**YOUR TASK**
Locate the line that contains "Where should I click to: Click the React". Retype it and every line after it to the end of the records, exactly, but not the pictures.

[Records contained in a dataset]
++++++

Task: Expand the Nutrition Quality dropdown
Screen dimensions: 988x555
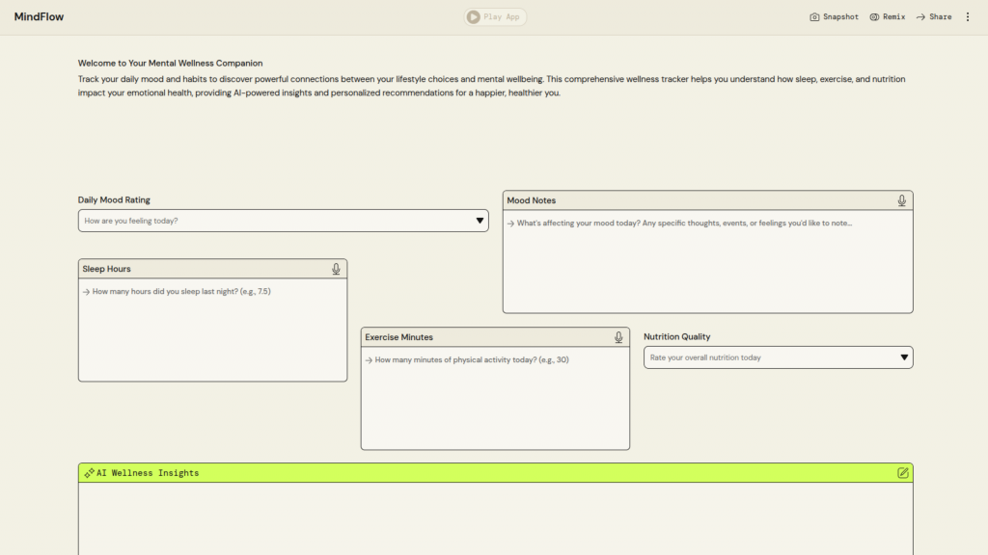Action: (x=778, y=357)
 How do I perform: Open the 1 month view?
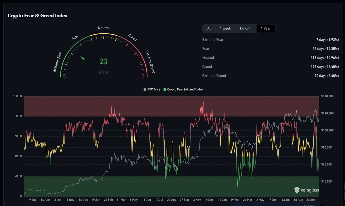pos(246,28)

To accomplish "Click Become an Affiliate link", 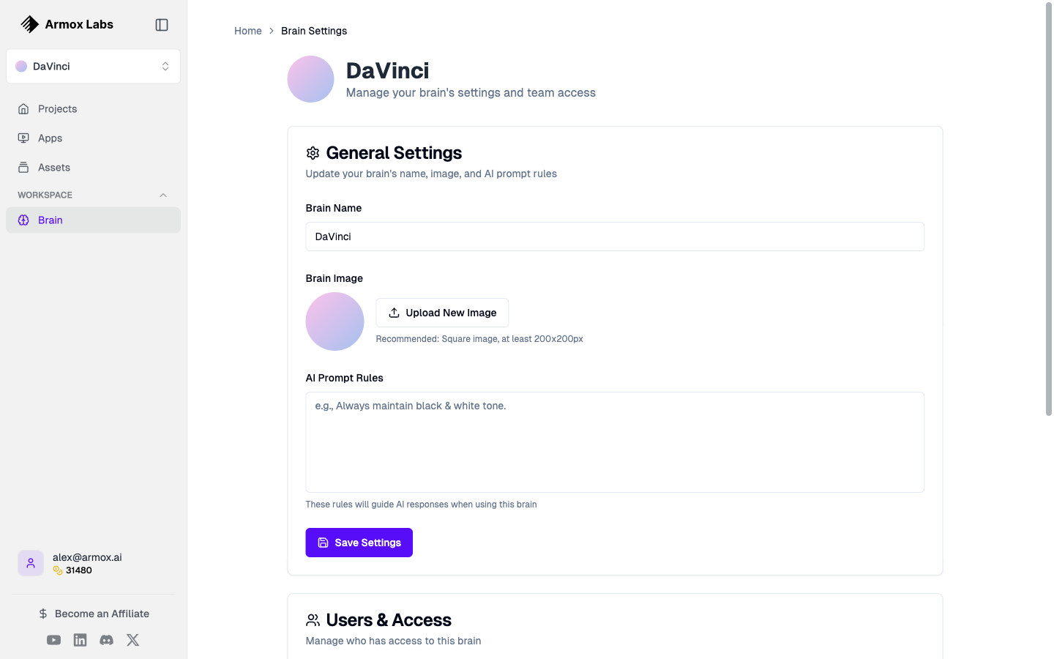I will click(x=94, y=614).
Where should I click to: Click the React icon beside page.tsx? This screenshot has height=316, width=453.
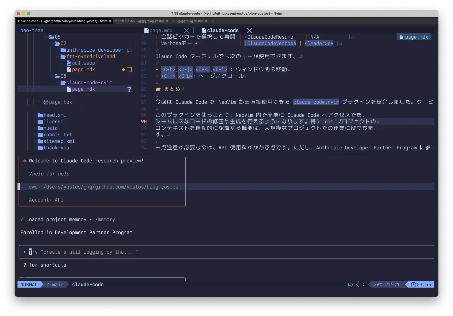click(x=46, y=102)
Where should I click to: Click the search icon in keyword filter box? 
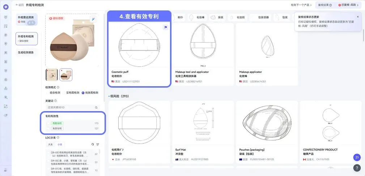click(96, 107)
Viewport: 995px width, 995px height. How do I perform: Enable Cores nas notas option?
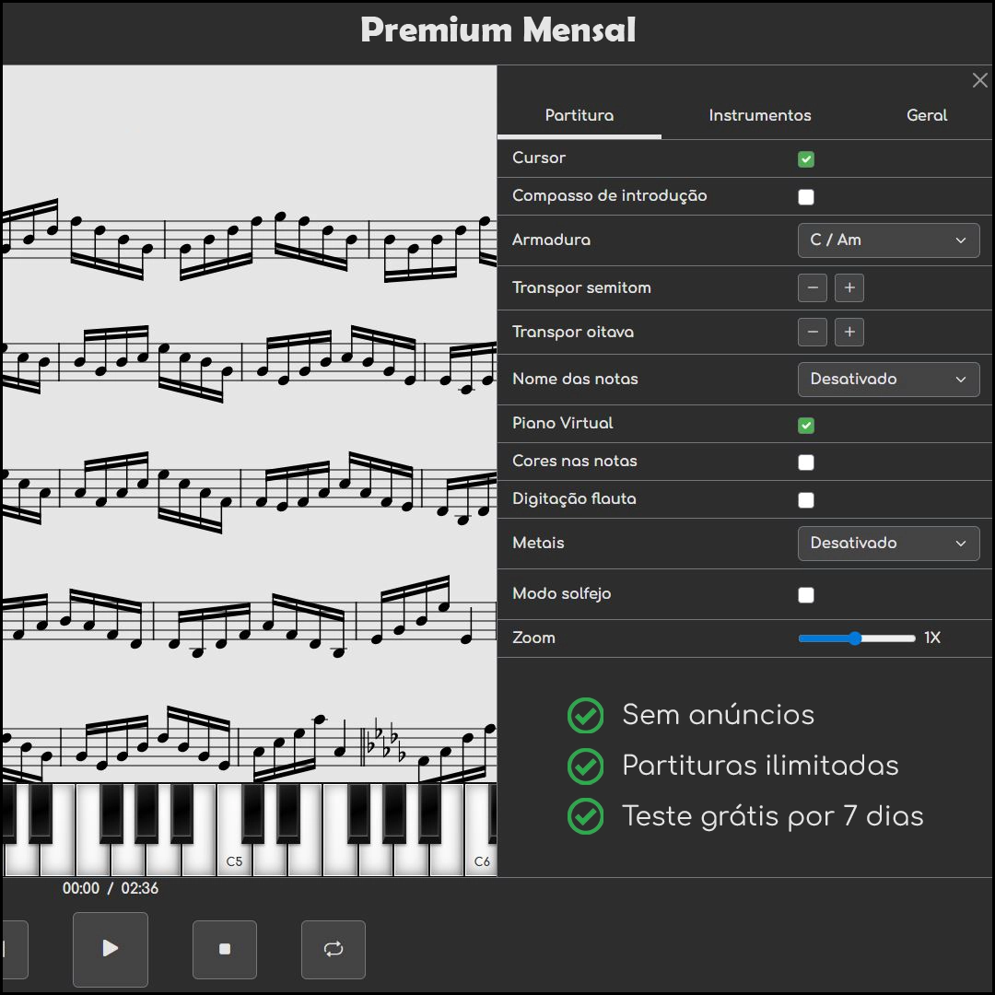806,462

++++++

**ANSWER SPACE**
Where should I click to: Click the React icon beside page.tsx? This screenshot has height=316, width=453.
click(x=46, y=102)
Where should I click to: Click the search icon in keyword filter box? 
click(96, 107)
Viewport: 995px width, 995px height. How do I perform: Enable Cores nas notas option?
806,462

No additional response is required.